By definition, euthanasia is an act that has a positive intention to shorten the life of the patient, such as the administration of a lethal dose of medication. On the other hand, palliative care is treatment which is intended to reduce the patient’s pain, so the purpose and substance of palliative care is entirely different from euthanasia.
However, like other forms of treatment, the use of medication may have a negative effect on the patient’s prognosis, and in the unfortunate case that it results in the patient’s death, it sometimes appears from an outsider’s view that the treatment followed the same process as euthanasia.
Generally, the distinction between palliative care and euthanasia is said to lie in the degree of awareness that the treatment will hasten the patient’s death. In other words, the distinction can be made by considering, from a clinical point of view, the percentage likelihood that the patient’s death could be hastened by administrating medication to relieve the patient from pain.
It is difficult to unequivocally identify this percentage, but for example, if it is determined that there is a “high probability”, then there is a possibility that it will be classified as euthanasia.
However, even if it can be said to be euthanasia, whether this is equivalent to murder under the criminal law requires separate consideration; euthanasia is categorized as “proactive euthanasia” (e.g. injecting a lethal dose of medication), “passive euthanasia” (e.g. ceasing life-prolonging treatment) and “indirect euthanasia” (e.g. in circumstances where eliminating or reducing the patient’s pain was certain to result in hastening their death) and debated as to whether it satisfies the elements of murder.
Putting aside “proactive euthanasia”, it is extremely difficult to specifically quantify the effect that an act of treatment will have on the patient’s prognosis at the front line of clinical care, so it could be argued that the categories of “passive euthanasia” and “indirect euthanasia” are concepts that were forcibly created so that lawyers who are not medically trained are able to explain them.
To avoid these indiscreet categories (concepts) getting out of control at the front line of clinical care, it is necessary to be aware of the issue of “how should this be explained to the patient’s family”, in order to avoid treatment being misunderstood as euthanasia.
For example, the administration of palliative medication sometimes drastically reduces the patient’s awareness level, so that they cannot properly communicate with their family and eventually die in that state. In such cases, the family may have doubts or remorse such as “did that hasten the patient’s death?” or “did it result in euthanasia?”.
All medications have side effects, so there are times where negative effects on the patient’s prognosis cannot be avoided in not only palliative care but in general medical treatment too. But particularly in the case of terminal care, where the patient’s death is approaching, it is essential that the patient’s family sufficiently understands in detail the degree of effect that palliative care had on the patient’s prognosis.

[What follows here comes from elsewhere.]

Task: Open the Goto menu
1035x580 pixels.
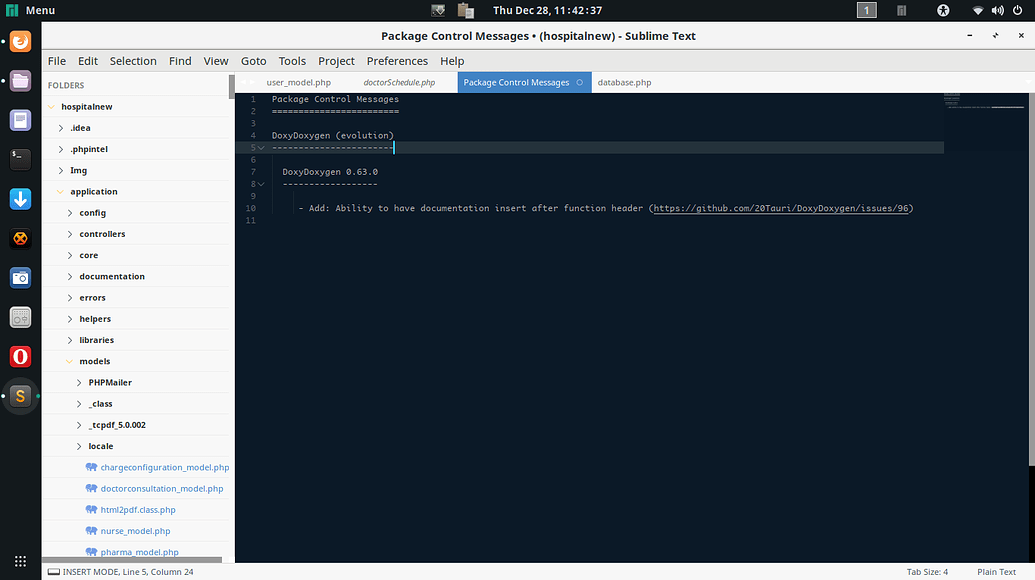Action: click(x=253, y=61)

In other words, it is vital that prior to commencing palliative care, the treating staff carefully explains the patient’s current overall condition, not with an abstract explanation but using detailed evaluation scores and clinically predicted prognosis for each factor, and that palliative care is intended only to relieve the patient’s pain and is not linked to shortening the patient’s life. In particular, it is necessary to have a process for obtaining consent to treatment, in which it is explained openly to the patient’s family that, depending upon the patient’s symptoms, the selection of sedative or analgesic medication is not always backed by sufficient literary support.

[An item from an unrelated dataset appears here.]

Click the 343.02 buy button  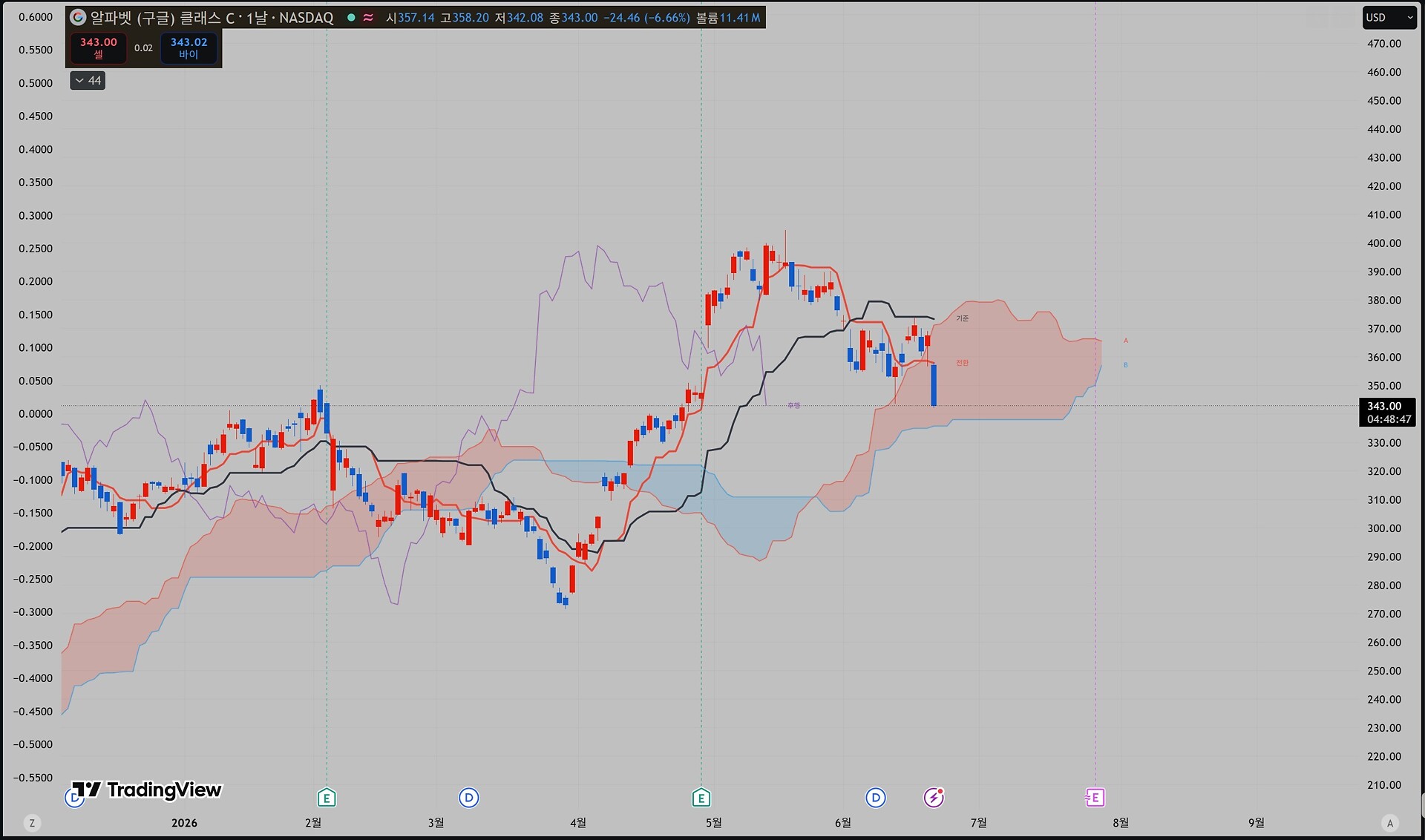click(x=189, y=48)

Regarding this point, in addition to the Ministry of Health, Labour and Welfare’s “Guideline Regarding the Decision-Making Process for Treatment and Care at the Final Stage of Life” (March 2018 edition) that I introduced in my previous column, hospitals should also refer to the Japanese Society for Palliative Medicine’s “Clinical Guidelines for Palliative Sedation Therapy” and the Japan Medical Association’s “Palliative Cancer Treatment Guidebook” when establishing a palliative care system that is in line with the hospital’s circumstances.